EXCERPTED PASSAGE:

____

Legislative Priorities
The information below highlights the immediate legislative and policy needs for supporting local public schools and their students in the coming year and beyond. NCASA asks the General Assembly, Governor, State Board of Education, and other policymakers to work with our organization’s more than 8,000 members on these initiatives critical for the success of our school leaders and the 1.4 million students they serve.
NCASA Members may access more resources from our Advocacy Center on the member portal by clicking HERE.
2026 Legislative and Policy Priorities
Funding and Financial Operations
- Stabilize and enhance K-12 public school funding by:
- Ensuring adequate base per-pupil funding before implementing any new weighted student funding model; and
- Placing a moratorium on voucher expansion funding beyond 2025-26, unless that expansion occurs simultaneously with increased per-student funding for public schools (and/or teacher pay) plus increased measures of accountability and transparency for the voucher program.
- Increase state support for helping all 115 school districts address the more than $13 billion in facility needs already identified through 2026 and the additional capital needs being determined by the five-year survey to be conducted soon by the Department of Public Instruction.
- Authorize a significant statewide bond referendum for supplementing county support for school facility construction, repairs, and renovations, since the last occurred in 1996.
- Broaden the parameters for the Needs-Based Public School Capital grants and increase its funding to address facility needs in more school districts annually and expedite the process for grant recipients to build and renovate schools.
- Provide additional state support for children with disabilities above the current 13% funding cap and revise the allotment to reflect the differentiated costs of supporting students with special needs.
- Identify adequate state revenues to head off all 2025 proposed cuts to public schools including:
- School District Central Office Allotment which is less than 1% of total state funding for public schools.
- Masters in School Administration Program Principal Intern stipends.
- Funding for Advanced Placement, Cambridge, and International Baccalaureate Test Fees.
- Fund additional disaster relief efforts and recovery programs for affected public schools in impacted counties.

____

STORED RECORDS:
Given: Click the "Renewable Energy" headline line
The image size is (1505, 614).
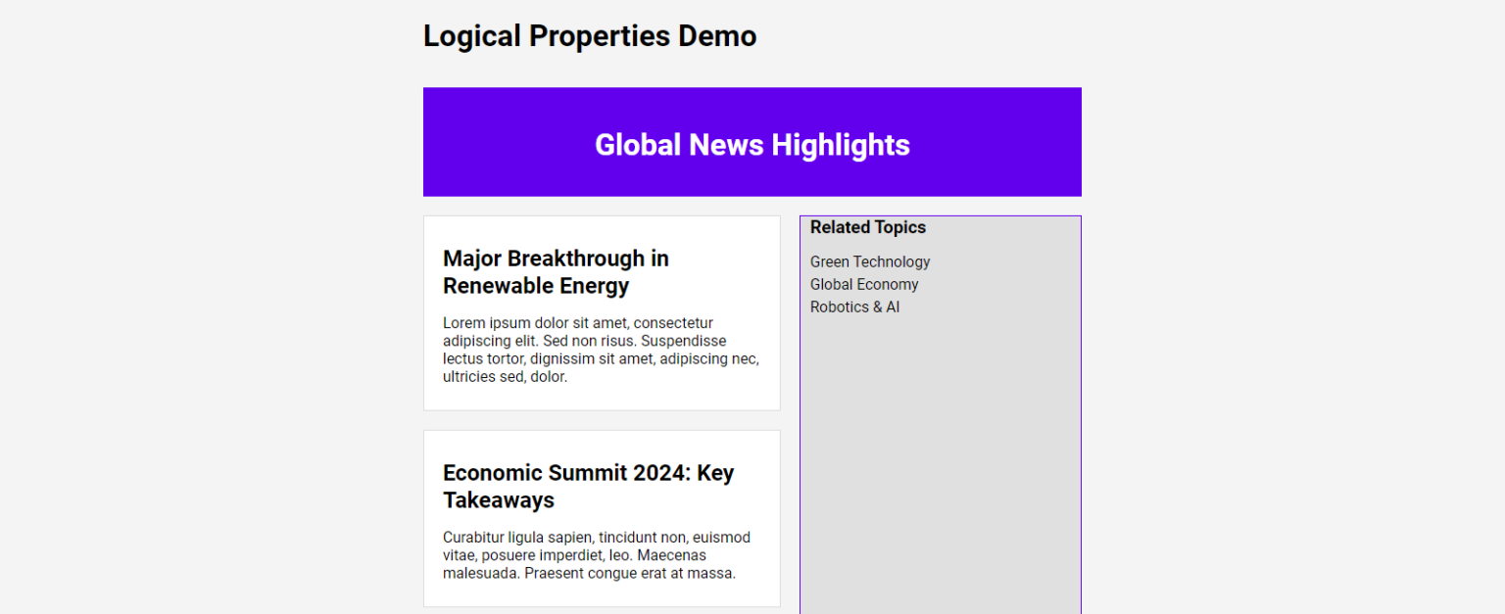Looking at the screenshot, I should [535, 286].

____

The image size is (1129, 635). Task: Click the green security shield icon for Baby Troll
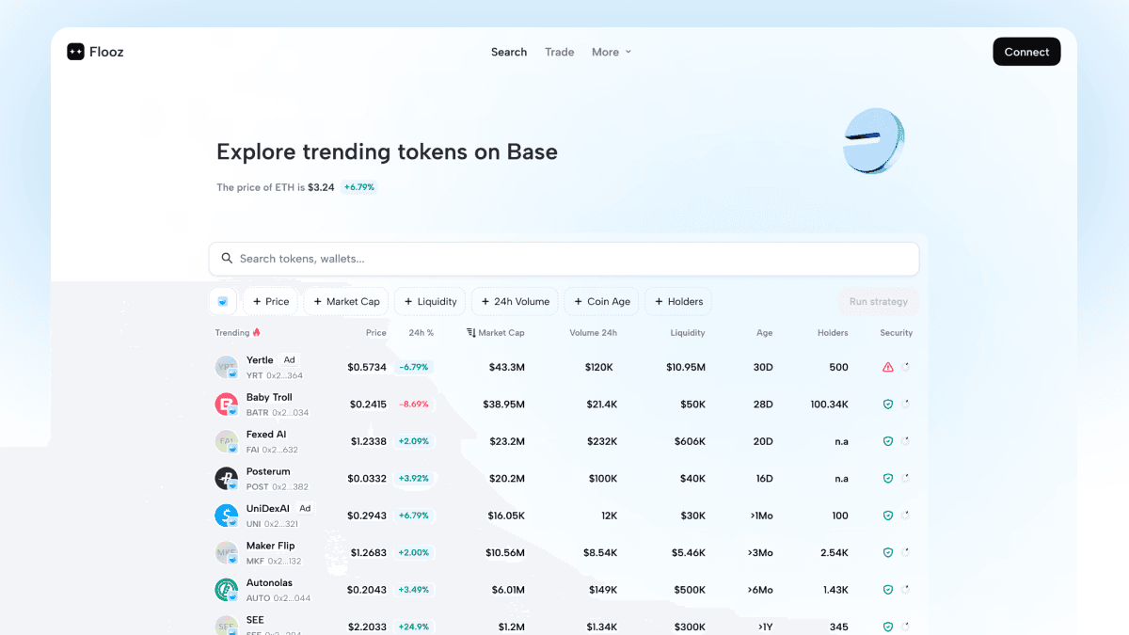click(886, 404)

____

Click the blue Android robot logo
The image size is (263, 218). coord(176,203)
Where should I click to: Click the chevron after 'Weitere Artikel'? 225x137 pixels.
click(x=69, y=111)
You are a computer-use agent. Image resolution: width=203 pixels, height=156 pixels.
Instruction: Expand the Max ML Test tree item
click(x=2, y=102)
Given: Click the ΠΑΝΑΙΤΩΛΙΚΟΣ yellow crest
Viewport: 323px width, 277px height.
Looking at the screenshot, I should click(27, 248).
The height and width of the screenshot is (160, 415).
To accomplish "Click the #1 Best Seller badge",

____

REQUIRED WORK:
1. Reproduce the stretch of the legislative priorities page from "- Authorize a" through "for public schools.".
2. In the legislative priorities page, what year is given for the last statewide school bond referendum?
3. Extend the legislative priorities page past its final line.

RESPONSES:
1.
- Authorize a significant statewide bond referendum for supplementing county support for school facility construction, repairs, and renovations, since the last occurred in 1996.
- Broaden the parameters for the Needs-Based Public School Capital grants and increase its funding to address facility needs in more school districts annually and expedite the process for grant recipients to build and renovate schools.
- Provide additional state support for children with disabilities above the current 13% funding cap and revise the allotment to reflect the differentiated costs of supporting students with special needs.
- Identify adequate state revenues to head off all 2025 proposed cuts to public schools including:
- School District Central Office Allotment which is less than 1% of total state funding for public schools.

2. 1996

3.
- Offset any federal funding loss that would negatively impact public school students and/or staff.
Talent Acquisition, Development, and Retention
- Help restore North Carolina’s reputation as a national leader in education by:
- Raising principal and teacher pay to the highest in the Southeast, and
- Reinstating advanced degree supplements for teachers and principals.
- Address ongoing, critical school staffing shortages in public schools by:
- Providing targeted increases for employees working in high-need areas, and
- Expanding options for rehiring retirees, particularly in high-need professions.
- Reform the principal pay plan to:
- Reflect a career progression pathway,
- Increase stability in base salary by reducing the portion dependent on student testing data,
- Add school complexity and principal retention components,
- Maintain the current bonus structure to reward exceptional performance, and
- Hold all principals’ base pay harmless in implementing these other revisions.
- Provide state funding for at least 1 assistant principal (AP) per school and another AP for each additional 500 students.
Student Learning, Innovation, and Achievement
- Improve the state’s School Performance Grades system to include multiple components of student success:
- Retain achievement measures (EOGs, EOCs, and other performance indicators for non-tested subjects).
- Increase the value of “meeting or exceeding” student growth targets.
- Revise the definition of “low-performing schools” to exclude those that meet growth.
Student Safety and Well-Being
- Expand state support for increasing School Health Support Personnel and funding services to address student mental health needs.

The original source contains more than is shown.